Proposed adjustments to the decade-old pension law will make it easier for employees to gain access to the employer portion of their pension benefits, referred to as vesting, but make it harder for pension plans to generate surpluses, as conceded by analysts and asset managers.

However, actuarial expert Constance Dalmadge Hall says the impact on surpluses will likely be muted, given the current configuration of the sector, and that shortening the vesting period, as proposed, will have little or no effect on individual pension benefits/ payouts in the future.

With or without such surpluses, she said, local plans are adequately funded in relation to their existing pension obligations.

Trecia-Gay Clarke, senior pensions administrator at Prime Asset Management Limited, says surpluses tend to accumulate, especially in a defined-contribution or DC pension plan, either from unused or unallocated employer contributions or when returns to a member's account is credited at an interest rate that is less than the actual return earned on the fund.

Pension regulator, the Financial Services Commission (FSC), wants the vesting period in which members become eligible to collect the employer's portion of the contribution to their pension to be capped at five years.

That adjustment essentially narrows the window for pension plans to benefit from windfalls gained when non-vested employees leave the job and end their membership in the pension plan.

Both Clarke and Dalmadge Hall's firms are members of the Pension Fund Association of Jamaica, which has been open about its concern in public discussions on pension reform. The FSC has not responded to requests for comment.

Under current law, there is no statutory limit on the vesting period, but in practice it ranges from five to 20 years, depending on respective plan rules, Clarke said.

"Based on current practice, in a pension plan which has a vesting period of 10 years, a member who leaves the company with nine years of membership will have no benefit at retirement from the employer's contributions," said the pension executive.

FSC also proposes to end the practice of 'conditional vesting', under which plan members are required to leave at least their compulsory contributions in the superannuation fund upon termination of employment, in order to benefit from the employer's contributions at retirement, Clarke said. The practice, she indicated, is fairly widespread.

The new maximum period for vesting shortens the length of time required to qualify and slows the rate at which unused employer contributions revert to the fund.

Daldmadge Hall, who is attached to the Jamaican office of Eckler, says such surpluses are not key to the viability of local pension plans.

"It is true that most of the surplus in defined contribution plans is due to termination of non-vested members, so by reducing the vesting period, the surplus would build more slowly. However, to my knowledge the intent is to have the vesting period set at five years and most of the plans that I work with already have a five-year vesting period, so they won't be affected at all," she said.

No change to surplus

The vesting period may have even less of an impact on defined-benefit or DB plan surpluses, the actuary said, since the employee collects only what he or she has contributed on termination of membership.
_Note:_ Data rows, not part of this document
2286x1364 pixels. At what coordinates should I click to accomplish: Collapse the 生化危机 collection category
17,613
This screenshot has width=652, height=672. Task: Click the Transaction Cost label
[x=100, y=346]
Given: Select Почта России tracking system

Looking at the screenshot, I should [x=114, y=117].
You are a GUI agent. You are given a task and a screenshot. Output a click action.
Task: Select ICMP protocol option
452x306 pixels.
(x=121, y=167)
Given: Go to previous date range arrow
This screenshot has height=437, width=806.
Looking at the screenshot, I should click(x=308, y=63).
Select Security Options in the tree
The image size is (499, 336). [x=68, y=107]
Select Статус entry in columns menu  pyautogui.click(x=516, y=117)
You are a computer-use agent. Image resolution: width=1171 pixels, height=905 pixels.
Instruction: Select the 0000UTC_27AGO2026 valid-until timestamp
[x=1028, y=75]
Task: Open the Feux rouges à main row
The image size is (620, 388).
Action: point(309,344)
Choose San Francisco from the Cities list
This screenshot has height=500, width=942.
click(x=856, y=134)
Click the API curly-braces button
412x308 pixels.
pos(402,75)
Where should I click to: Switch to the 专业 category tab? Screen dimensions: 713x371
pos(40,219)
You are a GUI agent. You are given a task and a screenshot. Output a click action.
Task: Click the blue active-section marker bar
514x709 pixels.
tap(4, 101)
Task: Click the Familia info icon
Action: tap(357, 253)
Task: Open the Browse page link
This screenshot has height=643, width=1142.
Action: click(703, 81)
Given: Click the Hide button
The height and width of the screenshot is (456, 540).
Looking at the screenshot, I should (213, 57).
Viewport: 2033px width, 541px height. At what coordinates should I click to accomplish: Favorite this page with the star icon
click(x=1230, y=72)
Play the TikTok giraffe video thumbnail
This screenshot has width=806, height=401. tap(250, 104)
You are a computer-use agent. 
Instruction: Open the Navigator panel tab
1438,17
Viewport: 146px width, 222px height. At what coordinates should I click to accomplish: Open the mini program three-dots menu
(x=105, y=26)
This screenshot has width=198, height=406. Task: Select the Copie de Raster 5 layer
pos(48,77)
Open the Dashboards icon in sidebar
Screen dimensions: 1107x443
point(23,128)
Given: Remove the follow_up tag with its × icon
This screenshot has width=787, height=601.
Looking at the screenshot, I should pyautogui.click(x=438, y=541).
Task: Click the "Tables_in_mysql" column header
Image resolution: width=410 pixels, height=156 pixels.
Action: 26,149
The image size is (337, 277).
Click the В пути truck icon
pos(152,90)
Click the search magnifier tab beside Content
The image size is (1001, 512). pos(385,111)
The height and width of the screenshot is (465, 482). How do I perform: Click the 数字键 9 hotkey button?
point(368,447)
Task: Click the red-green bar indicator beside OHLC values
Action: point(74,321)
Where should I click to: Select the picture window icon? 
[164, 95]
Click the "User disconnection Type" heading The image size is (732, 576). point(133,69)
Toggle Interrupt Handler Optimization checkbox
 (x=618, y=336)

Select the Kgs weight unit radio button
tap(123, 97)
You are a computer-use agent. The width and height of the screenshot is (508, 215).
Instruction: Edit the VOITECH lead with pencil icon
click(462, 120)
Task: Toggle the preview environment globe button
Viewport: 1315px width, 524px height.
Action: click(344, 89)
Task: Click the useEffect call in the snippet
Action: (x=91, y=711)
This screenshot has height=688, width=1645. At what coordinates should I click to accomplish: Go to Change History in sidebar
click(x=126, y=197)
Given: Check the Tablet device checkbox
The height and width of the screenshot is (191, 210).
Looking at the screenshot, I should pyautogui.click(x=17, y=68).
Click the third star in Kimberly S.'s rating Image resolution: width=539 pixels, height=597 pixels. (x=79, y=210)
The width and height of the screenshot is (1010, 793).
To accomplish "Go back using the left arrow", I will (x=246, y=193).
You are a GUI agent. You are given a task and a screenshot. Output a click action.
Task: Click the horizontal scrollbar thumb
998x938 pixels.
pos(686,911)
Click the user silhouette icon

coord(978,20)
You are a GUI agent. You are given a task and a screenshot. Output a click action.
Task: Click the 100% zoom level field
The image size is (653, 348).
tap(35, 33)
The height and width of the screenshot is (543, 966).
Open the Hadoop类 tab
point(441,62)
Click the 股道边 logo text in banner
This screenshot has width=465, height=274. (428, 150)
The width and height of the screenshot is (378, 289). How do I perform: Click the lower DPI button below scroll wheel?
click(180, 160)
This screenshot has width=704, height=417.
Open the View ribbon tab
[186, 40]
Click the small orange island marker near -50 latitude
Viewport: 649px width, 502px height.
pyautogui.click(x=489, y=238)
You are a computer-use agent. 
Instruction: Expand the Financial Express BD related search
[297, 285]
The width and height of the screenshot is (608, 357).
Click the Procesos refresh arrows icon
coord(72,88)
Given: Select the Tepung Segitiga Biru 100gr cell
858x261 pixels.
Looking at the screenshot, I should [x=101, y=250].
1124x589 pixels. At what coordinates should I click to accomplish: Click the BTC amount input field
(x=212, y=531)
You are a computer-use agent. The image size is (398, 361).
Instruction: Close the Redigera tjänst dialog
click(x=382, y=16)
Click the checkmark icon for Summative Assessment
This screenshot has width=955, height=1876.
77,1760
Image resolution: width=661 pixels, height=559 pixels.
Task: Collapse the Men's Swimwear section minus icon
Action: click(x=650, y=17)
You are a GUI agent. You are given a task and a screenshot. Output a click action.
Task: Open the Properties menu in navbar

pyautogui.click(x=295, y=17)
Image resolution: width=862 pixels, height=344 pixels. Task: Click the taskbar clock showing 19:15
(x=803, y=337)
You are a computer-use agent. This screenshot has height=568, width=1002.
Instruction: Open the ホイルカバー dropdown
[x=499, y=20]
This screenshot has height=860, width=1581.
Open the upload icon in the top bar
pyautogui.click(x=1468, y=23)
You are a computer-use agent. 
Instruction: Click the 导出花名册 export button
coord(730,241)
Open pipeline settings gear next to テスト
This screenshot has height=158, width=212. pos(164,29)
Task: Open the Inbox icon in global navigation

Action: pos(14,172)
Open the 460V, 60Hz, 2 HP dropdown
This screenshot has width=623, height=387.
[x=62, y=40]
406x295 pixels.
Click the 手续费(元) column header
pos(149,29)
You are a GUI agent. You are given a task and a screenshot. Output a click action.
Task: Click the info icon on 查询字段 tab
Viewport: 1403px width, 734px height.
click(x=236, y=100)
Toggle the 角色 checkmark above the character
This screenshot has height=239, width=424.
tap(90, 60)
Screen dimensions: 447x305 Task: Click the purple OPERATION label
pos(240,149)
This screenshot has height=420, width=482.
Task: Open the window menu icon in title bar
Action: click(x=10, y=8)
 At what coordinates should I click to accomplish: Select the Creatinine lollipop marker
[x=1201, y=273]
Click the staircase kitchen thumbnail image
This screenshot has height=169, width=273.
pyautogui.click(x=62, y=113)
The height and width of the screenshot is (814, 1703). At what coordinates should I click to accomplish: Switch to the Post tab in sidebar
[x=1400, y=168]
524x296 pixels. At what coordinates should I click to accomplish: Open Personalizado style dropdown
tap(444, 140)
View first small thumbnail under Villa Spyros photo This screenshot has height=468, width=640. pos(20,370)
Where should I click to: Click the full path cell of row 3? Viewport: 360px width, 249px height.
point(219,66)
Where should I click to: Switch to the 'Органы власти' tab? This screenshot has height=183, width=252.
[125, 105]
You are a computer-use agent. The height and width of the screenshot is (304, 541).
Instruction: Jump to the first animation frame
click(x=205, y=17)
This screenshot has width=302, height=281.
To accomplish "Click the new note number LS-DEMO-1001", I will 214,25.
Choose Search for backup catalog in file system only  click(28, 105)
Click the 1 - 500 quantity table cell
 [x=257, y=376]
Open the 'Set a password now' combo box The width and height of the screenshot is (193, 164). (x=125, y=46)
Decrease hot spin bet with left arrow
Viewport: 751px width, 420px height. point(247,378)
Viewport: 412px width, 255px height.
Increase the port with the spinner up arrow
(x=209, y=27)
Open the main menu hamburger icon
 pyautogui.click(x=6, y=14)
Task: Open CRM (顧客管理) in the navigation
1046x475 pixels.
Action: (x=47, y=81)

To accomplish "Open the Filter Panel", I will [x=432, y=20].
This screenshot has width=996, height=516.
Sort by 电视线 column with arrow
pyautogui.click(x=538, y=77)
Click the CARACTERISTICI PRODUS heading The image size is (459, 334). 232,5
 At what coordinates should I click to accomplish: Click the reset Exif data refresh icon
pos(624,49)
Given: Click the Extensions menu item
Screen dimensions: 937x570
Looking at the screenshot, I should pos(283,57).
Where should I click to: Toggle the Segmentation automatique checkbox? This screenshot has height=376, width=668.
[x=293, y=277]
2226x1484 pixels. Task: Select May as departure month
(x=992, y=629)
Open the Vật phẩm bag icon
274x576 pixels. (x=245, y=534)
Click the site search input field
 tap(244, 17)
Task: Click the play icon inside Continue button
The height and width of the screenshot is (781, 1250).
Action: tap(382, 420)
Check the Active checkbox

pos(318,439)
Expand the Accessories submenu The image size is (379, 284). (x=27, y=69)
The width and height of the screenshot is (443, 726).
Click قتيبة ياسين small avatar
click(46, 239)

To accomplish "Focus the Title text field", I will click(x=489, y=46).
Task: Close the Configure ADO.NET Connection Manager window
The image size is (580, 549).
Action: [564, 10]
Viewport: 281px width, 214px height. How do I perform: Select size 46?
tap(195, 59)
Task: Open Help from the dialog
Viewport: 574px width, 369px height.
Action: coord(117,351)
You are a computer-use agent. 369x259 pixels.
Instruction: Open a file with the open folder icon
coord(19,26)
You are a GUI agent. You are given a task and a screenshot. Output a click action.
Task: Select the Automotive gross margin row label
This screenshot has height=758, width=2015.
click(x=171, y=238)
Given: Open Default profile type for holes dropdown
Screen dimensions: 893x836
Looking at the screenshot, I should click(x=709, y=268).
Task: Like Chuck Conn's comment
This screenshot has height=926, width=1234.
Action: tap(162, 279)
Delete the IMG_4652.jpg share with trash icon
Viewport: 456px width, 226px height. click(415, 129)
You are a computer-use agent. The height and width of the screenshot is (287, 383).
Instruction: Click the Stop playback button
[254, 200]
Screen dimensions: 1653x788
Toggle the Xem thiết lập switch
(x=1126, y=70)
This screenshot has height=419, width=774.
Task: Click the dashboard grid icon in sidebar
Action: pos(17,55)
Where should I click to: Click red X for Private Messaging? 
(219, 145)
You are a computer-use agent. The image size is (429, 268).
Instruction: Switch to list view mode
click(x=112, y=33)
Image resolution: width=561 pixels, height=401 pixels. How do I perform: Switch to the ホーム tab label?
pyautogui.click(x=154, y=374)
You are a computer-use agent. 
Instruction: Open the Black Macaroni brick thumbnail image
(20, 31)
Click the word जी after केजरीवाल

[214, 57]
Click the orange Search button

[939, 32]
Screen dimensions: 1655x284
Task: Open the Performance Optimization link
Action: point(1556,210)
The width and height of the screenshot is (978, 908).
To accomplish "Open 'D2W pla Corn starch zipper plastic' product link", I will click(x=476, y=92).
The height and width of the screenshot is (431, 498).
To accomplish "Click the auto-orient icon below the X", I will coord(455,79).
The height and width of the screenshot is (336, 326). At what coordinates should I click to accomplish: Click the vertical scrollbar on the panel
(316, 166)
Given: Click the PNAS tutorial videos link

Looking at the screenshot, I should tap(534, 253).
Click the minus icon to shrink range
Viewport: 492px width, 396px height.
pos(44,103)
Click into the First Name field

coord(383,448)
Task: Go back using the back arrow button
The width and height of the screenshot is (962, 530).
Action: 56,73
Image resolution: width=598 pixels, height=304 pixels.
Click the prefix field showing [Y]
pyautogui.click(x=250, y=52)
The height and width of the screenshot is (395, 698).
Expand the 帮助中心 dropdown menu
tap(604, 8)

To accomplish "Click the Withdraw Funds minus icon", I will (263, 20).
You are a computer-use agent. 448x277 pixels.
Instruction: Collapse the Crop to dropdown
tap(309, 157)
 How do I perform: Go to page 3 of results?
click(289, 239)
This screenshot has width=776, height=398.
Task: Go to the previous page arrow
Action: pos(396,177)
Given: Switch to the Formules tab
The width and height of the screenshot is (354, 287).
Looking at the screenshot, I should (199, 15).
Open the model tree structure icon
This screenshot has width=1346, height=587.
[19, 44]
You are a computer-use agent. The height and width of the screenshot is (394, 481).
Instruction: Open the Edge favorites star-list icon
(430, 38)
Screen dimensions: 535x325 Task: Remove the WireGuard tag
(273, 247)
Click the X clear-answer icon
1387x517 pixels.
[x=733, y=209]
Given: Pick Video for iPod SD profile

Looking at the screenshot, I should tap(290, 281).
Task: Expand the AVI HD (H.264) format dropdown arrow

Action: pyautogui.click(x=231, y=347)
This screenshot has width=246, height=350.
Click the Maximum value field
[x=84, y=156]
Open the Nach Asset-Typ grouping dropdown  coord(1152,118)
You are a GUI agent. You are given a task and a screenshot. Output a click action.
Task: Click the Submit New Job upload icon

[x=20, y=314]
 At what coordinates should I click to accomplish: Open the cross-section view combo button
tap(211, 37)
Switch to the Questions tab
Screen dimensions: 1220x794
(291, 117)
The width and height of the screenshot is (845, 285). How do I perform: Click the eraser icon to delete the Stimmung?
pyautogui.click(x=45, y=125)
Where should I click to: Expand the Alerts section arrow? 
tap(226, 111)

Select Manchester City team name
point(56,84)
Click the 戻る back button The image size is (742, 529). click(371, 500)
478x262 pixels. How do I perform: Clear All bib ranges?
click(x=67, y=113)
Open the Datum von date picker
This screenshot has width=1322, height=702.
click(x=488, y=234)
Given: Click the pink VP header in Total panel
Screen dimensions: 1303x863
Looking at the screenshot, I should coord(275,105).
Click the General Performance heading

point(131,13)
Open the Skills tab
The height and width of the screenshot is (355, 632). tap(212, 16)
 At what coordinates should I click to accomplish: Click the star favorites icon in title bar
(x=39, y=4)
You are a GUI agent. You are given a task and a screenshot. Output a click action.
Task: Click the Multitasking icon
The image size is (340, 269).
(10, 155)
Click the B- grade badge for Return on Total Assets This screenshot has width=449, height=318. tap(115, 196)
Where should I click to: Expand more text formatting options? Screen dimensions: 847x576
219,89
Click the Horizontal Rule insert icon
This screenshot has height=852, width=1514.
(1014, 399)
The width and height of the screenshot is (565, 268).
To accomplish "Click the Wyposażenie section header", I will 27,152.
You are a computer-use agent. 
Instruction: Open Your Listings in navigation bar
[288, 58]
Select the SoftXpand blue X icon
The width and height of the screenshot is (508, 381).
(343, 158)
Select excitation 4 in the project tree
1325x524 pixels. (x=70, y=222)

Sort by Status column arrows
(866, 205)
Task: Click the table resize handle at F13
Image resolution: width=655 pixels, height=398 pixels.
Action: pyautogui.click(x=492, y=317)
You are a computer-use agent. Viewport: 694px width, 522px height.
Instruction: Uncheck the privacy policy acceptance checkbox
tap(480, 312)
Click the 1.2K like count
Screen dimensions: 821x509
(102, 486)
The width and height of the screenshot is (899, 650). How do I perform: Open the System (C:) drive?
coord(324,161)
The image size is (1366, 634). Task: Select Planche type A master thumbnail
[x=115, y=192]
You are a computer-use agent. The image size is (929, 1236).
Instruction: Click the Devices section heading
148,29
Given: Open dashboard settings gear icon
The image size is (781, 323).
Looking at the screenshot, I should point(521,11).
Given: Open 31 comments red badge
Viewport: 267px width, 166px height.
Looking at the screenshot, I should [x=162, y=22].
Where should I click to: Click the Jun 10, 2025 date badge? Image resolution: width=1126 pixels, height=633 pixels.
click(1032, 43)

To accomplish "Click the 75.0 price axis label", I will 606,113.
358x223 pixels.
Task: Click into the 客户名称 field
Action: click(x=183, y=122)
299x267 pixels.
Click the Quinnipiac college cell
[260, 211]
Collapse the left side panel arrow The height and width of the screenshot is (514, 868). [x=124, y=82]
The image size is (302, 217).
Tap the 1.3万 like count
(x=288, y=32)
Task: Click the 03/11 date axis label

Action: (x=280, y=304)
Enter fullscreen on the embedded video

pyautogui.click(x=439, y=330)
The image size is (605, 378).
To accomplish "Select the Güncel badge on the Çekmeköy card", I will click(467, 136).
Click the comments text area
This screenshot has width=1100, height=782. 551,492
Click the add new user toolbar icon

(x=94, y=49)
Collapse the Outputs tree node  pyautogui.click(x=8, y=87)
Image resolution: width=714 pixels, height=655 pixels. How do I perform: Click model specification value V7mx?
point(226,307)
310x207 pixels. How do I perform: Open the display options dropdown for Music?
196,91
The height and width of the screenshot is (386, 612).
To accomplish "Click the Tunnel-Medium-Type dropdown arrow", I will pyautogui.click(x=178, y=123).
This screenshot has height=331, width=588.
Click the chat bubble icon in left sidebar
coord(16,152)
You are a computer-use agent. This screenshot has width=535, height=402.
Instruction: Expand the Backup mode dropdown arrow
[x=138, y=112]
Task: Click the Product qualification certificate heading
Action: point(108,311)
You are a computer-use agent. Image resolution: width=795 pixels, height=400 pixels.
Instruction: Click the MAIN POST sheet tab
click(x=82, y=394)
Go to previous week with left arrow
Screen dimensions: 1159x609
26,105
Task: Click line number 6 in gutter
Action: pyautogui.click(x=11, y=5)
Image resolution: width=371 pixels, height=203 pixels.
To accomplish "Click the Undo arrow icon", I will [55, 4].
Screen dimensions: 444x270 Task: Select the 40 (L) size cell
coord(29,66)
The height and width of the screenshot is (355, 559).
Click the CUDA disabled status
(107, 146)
"Changing the vesting period from 10 years to five years won't change the actual benefit payable and, hence, will not change the surplus," Dalmadge Hall said.

A defined-contribution plan provides a benefit at retirement based on the total pot of accumulated contributions, including that of the members, the employer, and other sources of income, such as voluntary contributions. DC benefits are determined by contributions, interest earned and other gains and losses allocated to the member's account.

A defined-benefit fund allocates retirement benefits by formula based on salary at retirement, the number of years of service and investment returns. DB plan surpluses are often used to reduce the employers contribution, says Clarke.

At March 2014, the private pensions industry had total funds under management of $317 billion. Defined-benefit plans accounted for 25 per cent of total membership but 66 per cent of pension fund assets. Contributory schemes, numbering 327 of the industry total of 436 active plans, have 73 per cent of membership but represent just 34 per cent of total assets.

Total active membership in the 436 plans amounted to 97,374 contributors.

Pension experts cited confidentiality requirements when the Financial Gleaner sought to ascertain the number of plans with surpluses.

Clarke of Prime Asset notes that for DB pension plans, a surplus also arises when the actual economic conditions - namely rate of salary increases and rate of return on investments - are consistently different from the assumptions in the actuarial valuation used to determine the employer contribution rate, usually for three-year intervals.

"This leads to the possibility of the employer contributing at a rate higher than that actually required to fund the members' benefits," she said.

Pension reform will impose a new trigger for winding up a super-annuation fund - the termination of 30 per cent or more of plan membership over a period of three years.

Reform benefits all

The current arrangement is that surpluses are only to be distributed if a pension plan's trust deed and rules allow it. Such surpluses are usually distributed based on the recommendations of the plan's actuary after the completion of a funding valuation.

However, under the reform proposal, at wind-up "all active members are deemed to be vested and, as such, will be entitled to a benefit at retirement from the employer's contributions made on their behalf," said Clarke.

"This, again, will reduce the rate at which surplus from unused employer's contributions accumulate, since more members will be entitled to a deferred benefit at retirement," she said.

Additionally, under pension reform, all surplus distributions must be approved by the FSC prior to payout, whether the pension plan is ongoing or in the process of winding up, the pension executive said.